WORK TO BE COMPLETED: For each line in the material below that holds "Given", copy that line.

EXERCISE DATA:
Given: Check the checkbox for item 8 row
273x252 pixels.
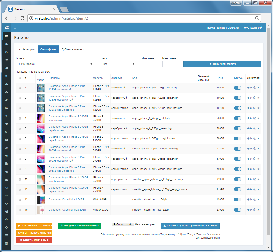Looking at the screenshot, I should pyautogui.click(x=20, y=98).
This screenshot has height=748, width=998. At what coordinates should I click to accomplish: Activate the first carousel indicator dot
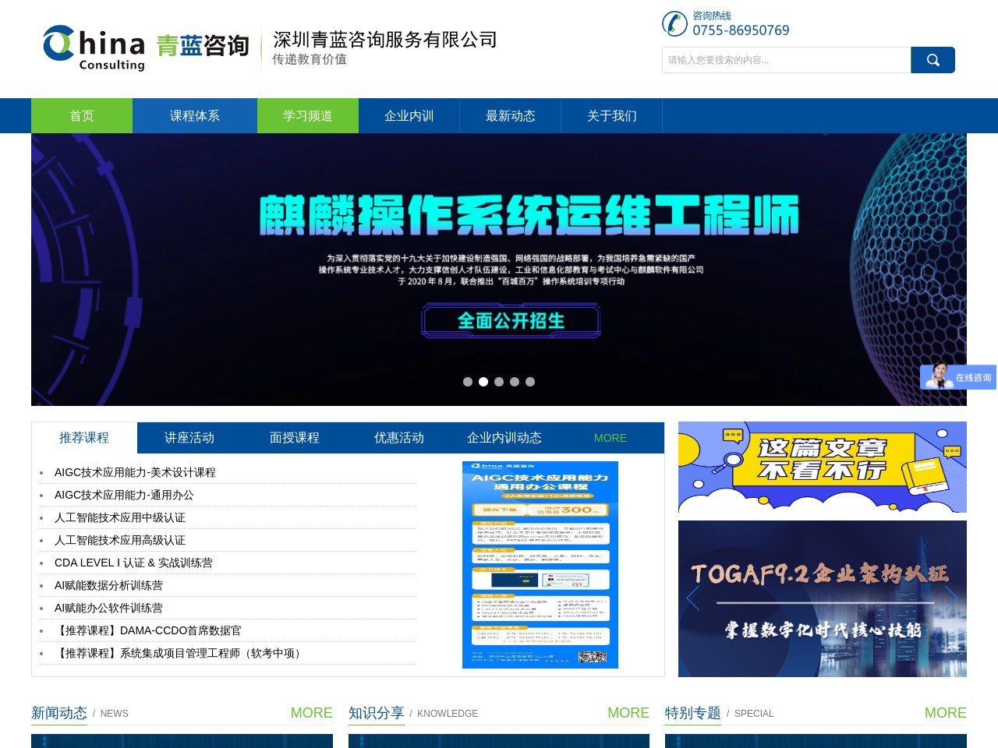468,382
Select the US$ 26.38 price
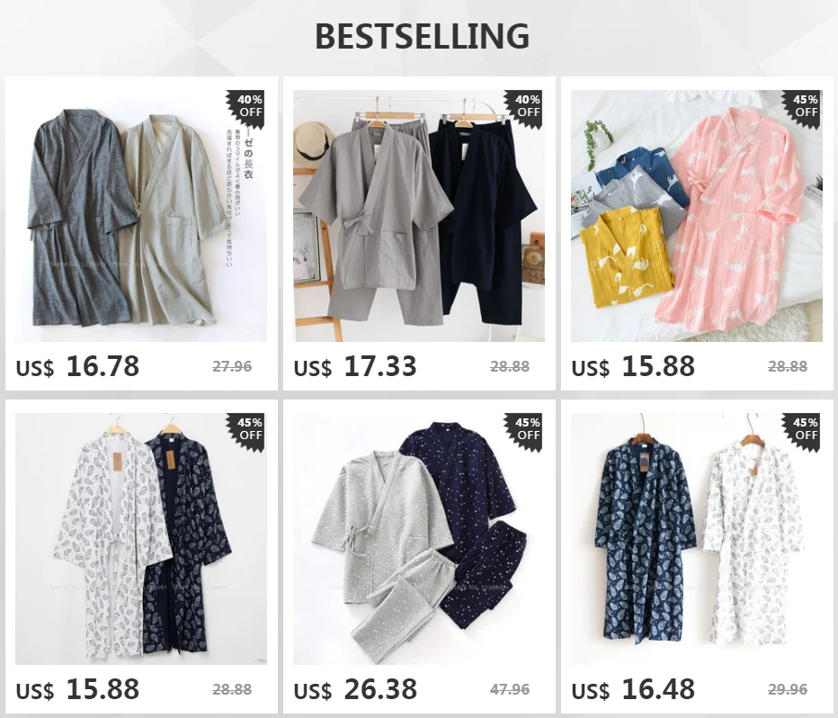The image size is (838, 718). (355, 690)
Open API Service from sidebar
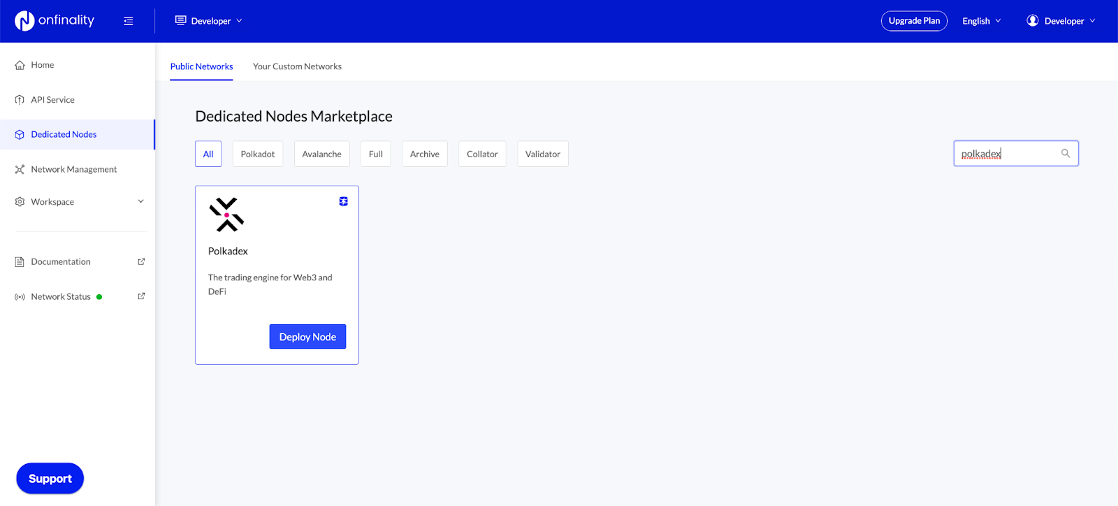This screenshot has height=506, width=1118. tap(52, 100)
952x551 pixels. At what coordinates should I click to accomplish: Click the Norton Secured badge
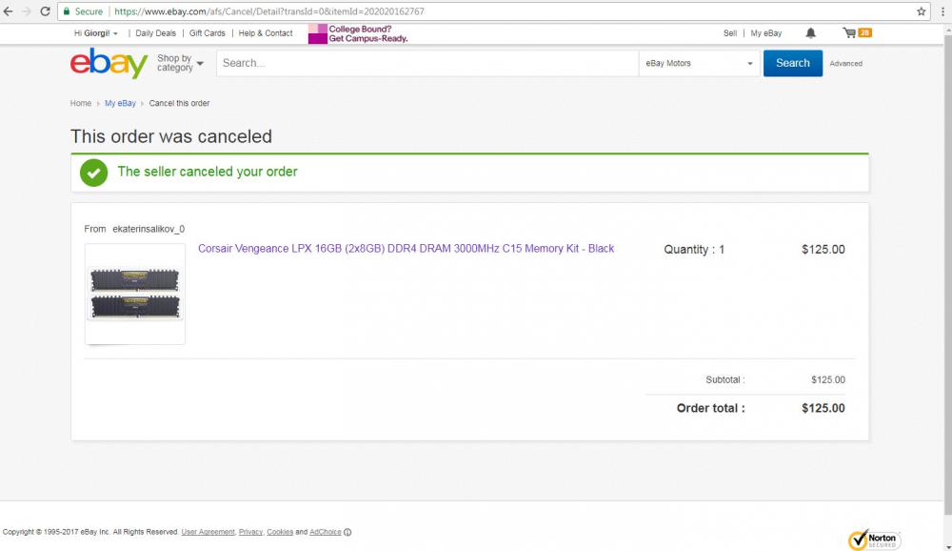point(874,540)
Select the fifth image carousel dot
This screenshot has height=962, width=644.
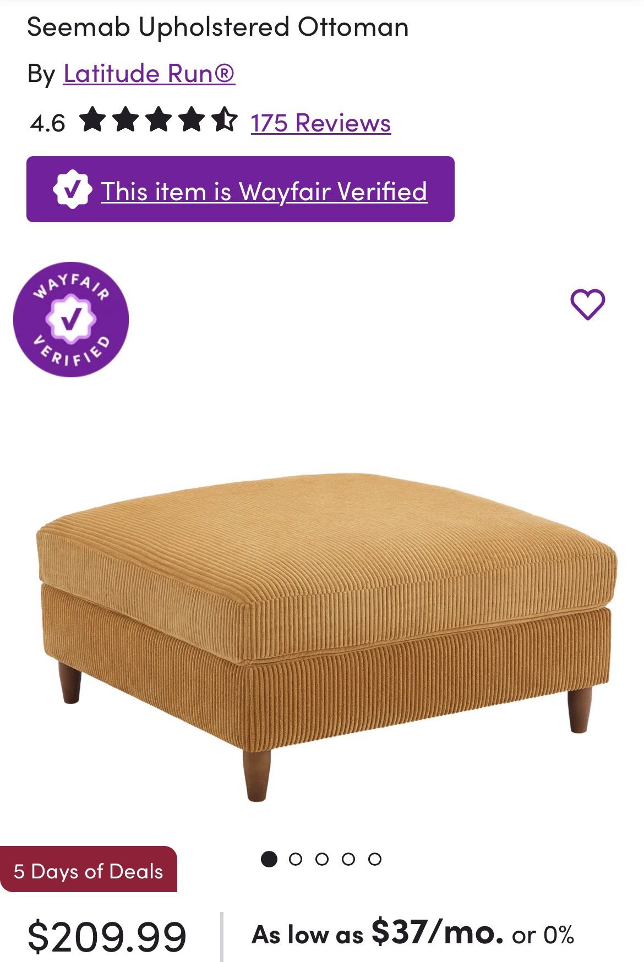[x=375, y=859]
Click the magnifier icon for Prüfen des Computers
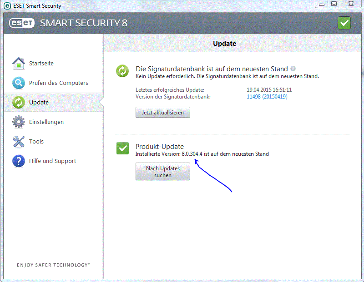Screen dimensions: 364x282 (x=19, y=83)
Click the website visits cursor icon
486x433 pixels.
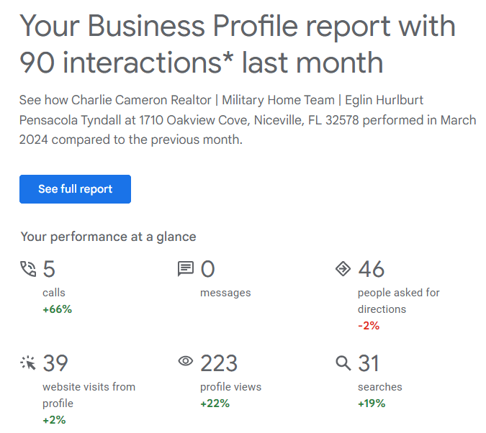click(x=28, y=363)
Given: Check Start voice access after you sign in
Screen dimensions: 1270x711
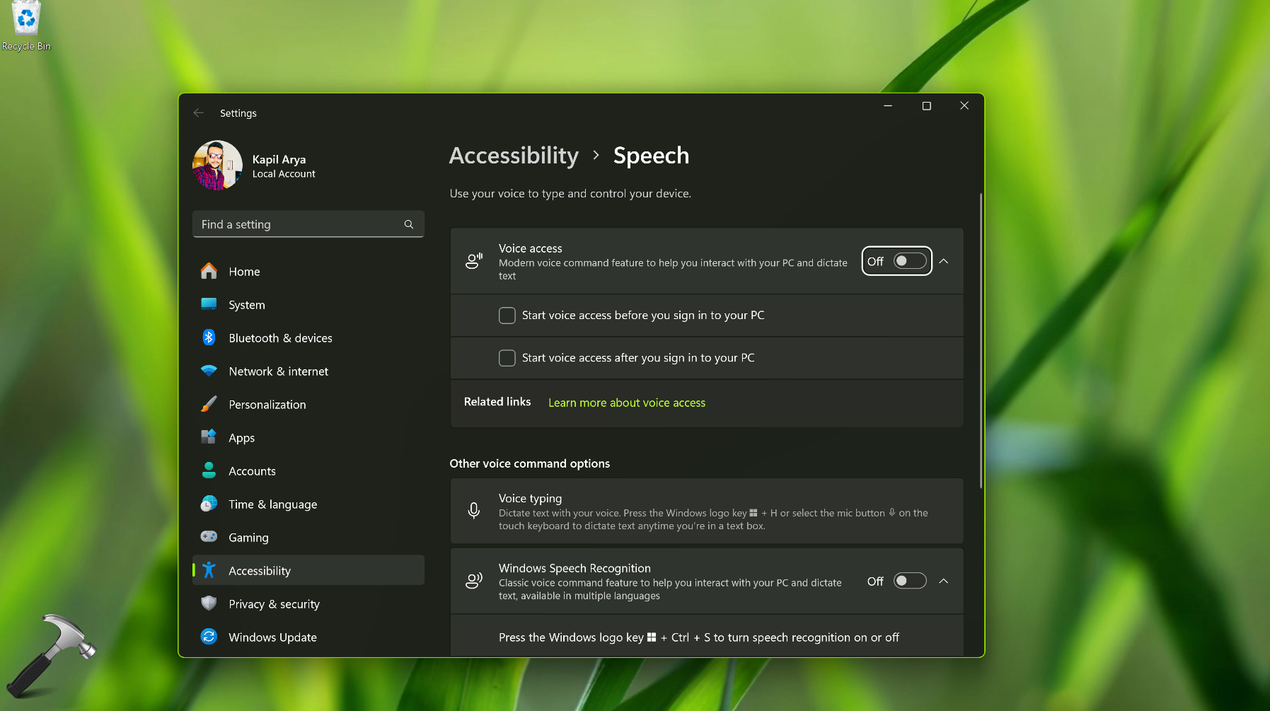Looking at the screenshot, I should pos(507,358).
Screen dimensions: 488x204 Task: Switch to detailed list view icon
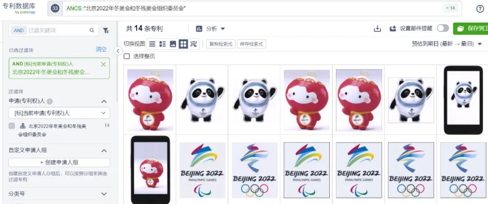[x=163, y=44]
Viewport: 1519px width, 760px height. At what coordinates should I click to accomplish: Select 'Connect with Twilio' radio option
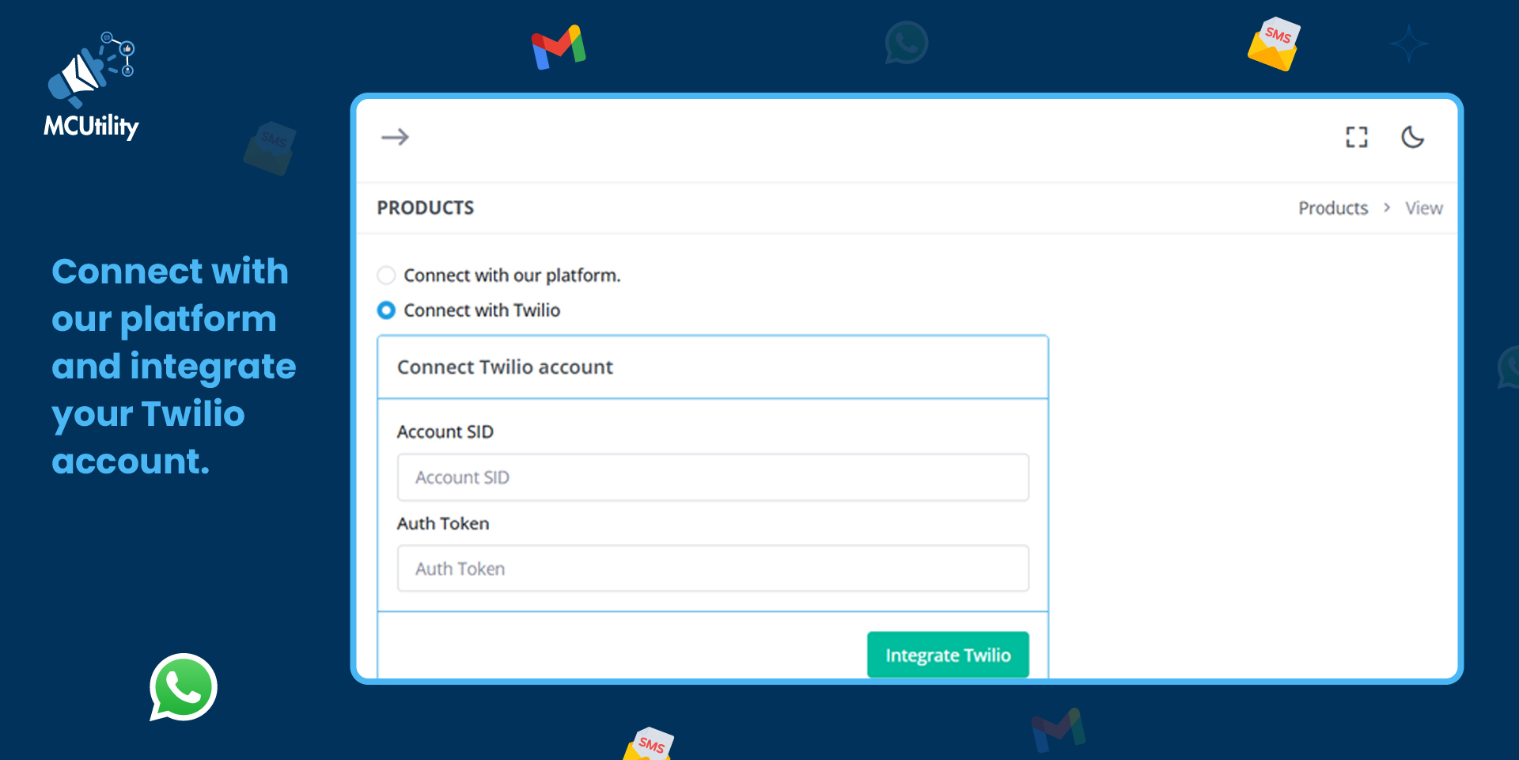pos(386,310)
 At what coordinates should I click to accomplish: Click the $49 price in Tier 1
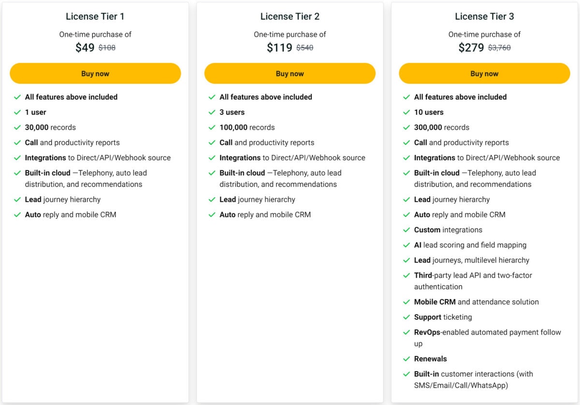click(x=85, y=47)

EXPECTED OUTPUT:
Given: Check the checkbox for item 8 row
Given: Check Start voice access after you sign in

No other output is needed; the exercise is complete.